# [Provided information]
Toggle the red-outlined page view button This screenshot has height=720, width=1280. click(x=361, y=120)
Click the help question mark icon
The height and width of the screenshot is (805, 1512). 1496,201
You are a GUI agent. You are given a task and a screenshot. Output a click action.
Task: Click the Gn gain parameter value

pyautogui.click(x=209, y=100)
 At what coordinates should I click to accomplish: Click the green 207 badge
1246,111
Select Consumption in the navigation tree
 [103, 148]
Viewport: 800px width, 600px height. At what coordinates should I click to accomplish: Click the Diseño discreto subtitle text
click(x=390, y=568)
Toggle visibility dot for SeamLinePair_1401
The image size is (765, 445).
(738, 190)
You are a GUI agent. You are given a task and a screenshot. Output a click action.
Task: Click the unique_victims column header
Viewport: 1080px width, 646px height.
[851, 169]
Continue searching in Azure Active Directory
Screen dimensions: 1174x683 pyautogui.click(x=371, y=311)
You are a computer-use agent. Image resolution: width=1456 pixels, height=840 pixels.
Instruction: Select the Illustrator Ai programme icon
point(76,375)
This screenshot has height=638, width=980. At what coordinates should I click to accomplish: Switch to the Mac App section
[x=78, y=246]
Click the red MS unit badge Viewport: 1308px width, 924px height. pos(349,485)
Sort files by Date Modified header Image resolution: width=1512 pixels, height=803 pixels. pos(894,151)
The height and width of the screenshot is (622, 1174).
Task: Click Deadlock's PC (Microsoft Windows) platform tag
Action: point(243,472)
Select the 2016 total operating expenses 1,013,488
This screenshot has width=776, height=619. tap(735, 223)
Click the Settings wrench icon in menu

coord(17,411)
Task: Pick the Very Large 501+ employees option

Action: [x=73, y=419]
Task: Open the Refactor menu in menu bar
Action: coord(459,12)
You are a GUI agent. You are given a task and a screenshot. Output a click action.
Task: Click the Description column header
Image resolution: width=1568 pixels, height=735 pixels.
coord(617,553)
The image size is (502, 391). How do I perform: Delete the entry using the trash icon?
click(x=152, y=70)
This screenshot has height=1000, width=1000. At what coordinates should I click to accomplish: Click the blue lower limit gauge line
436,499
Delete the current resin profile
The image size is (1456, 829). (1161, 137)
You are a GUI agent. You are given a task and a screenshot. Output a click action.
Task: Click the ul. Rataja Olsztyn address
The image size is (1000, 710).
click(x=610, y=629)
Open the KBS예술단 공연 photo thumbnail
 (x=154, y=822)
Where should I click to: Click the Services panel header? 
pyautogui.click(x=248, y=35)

# [Task instructions]
Put the lines above into a numbered list, leaving out any blank lines.

# [Full output]
1. Toggle the red-outlined page view button This screenshot has height=720, width=1280. click(x=361, y=120)
2. Click the help question mark icon
3. The height and width of the screenshot is (805, 1512). 1496,201
4. You are a GUI agent. You are given a task and a screenshot. Output a click action.
5. Task: Click the Gn gain parameter value
6. pyautogui.click(x=209, y=100)
7.  At what coordinates should I click to accomplish: Click the green 207 badge
8. 1246,111
9. Select Consumption in the navigation tree
10.  [103, 148]
11. Viewport: 800px width, 600px height. At what coordinates should I click to accomplish: Click the Diseño discreto subtitle text
12. click(x=390, y=568)
13. Toggle visibility dot for SeamLinePair_1401
14. The image size is (765, 445).
15. (738, 190)
16. You are a GUI agent. You are given a task and a screenshot. Output a click action.
17. Task: Click the unique_victims column header
18. Viewport: 1080px width, 646px height.
19. [851, 169]
20. Continue searching in Azure Active Directory
21. Screen dimensions: 1174x683 pyautogui.click(x=371, y=311)
22. You are a computer-use agent. Image resolution: width=1456 pixels, height=840 pixels.
23. Instruction: Select the Illustrator Ai programme icon
24. point(76,375)
25. This screenshot has height=638, width=980. At what coordinates should I click to accomplish: Switch to the Mac App section
26. [x=78, y=246]
27. Click the red MS unit badge Viewport: 1308px width, 924px height. pos(349,485)
28. Sort files by Date Modified header Image resolution: width=1512 pixels, height=803 pixels. pos(894,151)
29. The height and width of the screenshot is (622, 1174).
30. Task: Click Deadlock's PC (Microsoft Windows) platform tag
31. Action: point(243,472)
32. Select the 2016 total operating expenses 1,013,488
33. This screenshot has width=776, height=619. tap(735, 223)
34. Click the Settings wrench icon in menu
35. coord(17,411)
36. Task: Pick the Very Large 501+ employees option
37. Action: [x=73, y=419]
38. Task: Open the Refactor menu in menu bar
39. Action: coord(459,12)
40. You are a GUI agent. You are given a task and a screenshot. Output a click action.
41. Task: Click the Description column header
42. Image resolution: width=1568 pixels, height=735 pixels.
43. coord(617,553)
44. The image size is (502, 391). How do I perform: Delete the entry using the trash icon?
45. click(x=152, y=70)
46. This screenshot has height=1000, width=1000. At what coordinates should I click to accomplish: Click the blue lower limit gauge line
47. 436,499
48. Delete the current resin profile
49. The image size is (1456, 829). (1161, 137)
50. You are a GUI agent. You are given a task and a screenshot. Output a click action.
51. Task: Click the ul. Rataja Olsztyn address
52. The image size is (1000, 710).
53. click(x=610, y=629)
54. Open the KBS예술단 공연 photo thumbnail
55.  (x=154, y=822)
56. Where should I click to: Click the Services panel header? 
57. pyautogui.click(x=248, y=35)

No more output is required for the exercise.